* **What to produce**: In the material below, find each line with the string "computer" and copy it.

[[ Task data, beginning ]]

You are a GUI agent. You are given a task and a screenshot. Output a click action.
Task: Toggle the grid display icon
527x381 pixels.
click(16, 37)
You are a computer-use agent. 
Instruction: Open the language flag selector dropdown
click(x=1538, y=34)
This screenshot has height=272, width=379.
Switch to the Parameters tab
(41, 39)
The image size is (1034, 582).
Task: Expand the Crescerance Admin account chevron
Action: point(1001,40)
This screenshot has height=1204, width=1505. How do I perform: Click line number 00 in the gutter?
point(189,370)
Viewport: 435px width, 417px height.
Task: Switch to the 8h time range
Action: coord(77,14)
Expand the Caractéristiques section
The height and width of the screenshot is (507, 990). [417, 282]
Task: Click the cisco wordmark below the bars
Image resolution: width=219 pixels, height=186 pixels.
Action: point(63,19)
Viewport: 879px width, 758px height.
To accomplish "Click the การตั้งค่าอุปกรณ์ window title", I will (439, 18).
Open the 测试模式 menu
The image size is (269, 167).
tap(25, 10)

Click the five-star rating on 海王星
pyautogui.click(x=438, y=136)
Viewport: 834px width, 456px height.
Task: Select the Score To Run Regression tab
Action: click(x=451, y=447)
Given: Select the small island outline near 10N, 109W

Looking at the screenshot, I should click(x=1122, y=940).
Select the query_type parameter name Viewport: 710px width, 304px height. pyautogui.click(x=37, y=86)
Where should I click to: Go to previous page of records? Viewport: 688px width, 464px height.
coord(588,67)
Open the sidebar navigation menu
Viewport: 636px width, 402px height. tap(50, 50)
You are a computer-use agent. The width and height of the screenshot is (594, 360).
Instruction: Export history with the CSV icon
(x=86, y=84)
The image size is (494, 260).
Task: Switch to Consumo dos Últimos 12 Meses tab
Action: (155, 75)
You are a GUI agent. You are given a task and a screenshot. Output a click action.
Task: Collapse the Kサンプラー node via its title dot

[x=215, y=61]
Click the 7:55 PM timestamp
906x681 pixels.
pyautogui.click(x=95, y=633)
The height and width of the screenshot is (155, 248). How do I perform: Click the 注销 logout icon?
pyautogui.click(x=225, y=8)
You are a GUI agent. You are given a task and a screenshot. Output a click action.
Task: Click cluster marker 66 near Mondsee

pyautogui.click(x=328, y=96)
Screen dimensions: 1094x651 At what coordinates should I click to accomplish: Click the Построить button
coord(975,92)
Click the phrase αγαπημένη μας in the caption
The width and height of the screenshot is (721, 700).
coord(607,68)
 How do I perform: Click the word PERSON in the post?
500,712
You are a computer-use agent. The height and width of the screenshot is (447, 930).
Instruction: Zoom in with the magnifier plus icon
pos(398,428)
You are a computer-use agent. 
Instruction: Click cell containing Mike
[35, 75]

[[ Task data, end ]]

* **Answer for the task**:
You are a computer-use agent. 
You are a computer-use agent. The width and height of the screenshot is (594, 360).
You are a computer-use agent. The height and width of the screenshot is (447, 930).
You are a computer-use agent. 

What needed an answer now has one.